Holden Sho Miles

    I am an architectural designer with over 12 years of experience in the field. I hold a Master’s of Architecture degree from Yale University and a Bachelor’s of Science in Architecture from the University of Virginia with a Minor in Architectural History.


    On a corner off a small intersection in Mie, Japan, and across from a humble rice field, stands the home of my maternal grandparents. Using conventional materials and craftsmanship, the house is unremarkable amongst traditional Japanese homes but delightful in its modesty and necessity. When my grandfather helped construct this house, it was said to be the first in the neighborhood. It was where my mother and her sisters were raised. It was where my brother and I grew up during the summers we visited and where our families would gather during these brief moments. Half the site is dwelling- the remaining half the garden where I often found my grandfather watering the vegetables early in the morning. I would watch him from a bay window in my mother’s childhood room. The garden’s border is marked by tall pine shrubs that shroud our enclosure from the road. Sometimes, just as the school bell chimes in the distance, glimpses of enthusiastic school-children skim past the bushes and render as dancing colors and youthful shrieks. In the evenings, my grandmother hung laundry in the garden while my brother and I hunted for cicadas. When my aunt was visiting, I made sure to present her with my prize, taking delight in her horrified shrieks.
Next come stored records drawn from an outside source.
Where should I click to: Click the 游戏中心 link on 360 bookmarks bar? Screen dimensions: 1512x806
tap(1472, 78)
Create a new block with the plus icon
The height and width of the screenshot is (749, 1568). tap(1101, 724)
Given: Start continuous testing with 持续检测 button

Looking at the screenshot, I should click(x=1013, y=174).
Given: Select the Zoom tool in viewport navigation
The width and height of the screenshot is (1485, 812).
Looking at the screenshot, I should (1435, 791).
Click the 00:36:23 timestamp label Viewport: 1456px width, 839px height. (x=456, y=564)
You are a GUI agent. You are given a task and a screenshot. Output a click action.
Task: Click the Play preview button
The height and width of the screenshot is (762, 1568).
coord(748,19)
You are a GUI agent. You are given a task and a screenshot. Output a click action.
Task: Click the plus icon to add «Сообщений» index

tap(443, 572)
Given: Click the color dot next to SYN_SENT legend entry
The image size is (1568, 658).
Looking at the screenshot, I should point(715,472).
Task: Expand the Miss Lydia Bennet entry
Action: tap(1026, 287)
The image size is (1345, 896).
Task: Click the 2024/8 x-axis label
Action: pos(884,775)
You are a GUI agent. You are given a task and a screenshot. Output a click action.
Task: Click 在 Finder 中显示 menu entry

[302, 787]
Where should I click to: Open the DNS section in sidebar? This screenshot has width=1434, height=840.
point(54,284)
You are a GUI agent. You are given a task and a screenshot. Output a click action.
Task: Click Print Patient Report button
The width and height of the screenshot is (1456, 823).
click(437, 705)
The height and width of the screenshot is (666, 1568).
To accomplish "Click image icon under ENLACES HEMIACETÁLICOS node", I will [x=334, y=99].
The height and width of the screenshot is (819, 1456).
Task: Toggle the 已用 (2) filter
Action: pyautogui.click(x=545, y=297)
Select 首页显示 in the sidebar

    Successful architecture emphasizes the humanity within spaces. There’s a misconception that programs alone obtain this emotional and narrative significance- that there is a tight relationship between how spaces are labeled and what happens within them. However, almost every space can afford multiple activities, denoting a tenuous, rather than rigid, relationship between space and program. It’s this tenuous choreographing of spatial experiences by means of an aesthetic project that excites me about architecture. Beautiful buildings, like my grandparents’ house, treat spaces as settings for infinite ephemeral memories.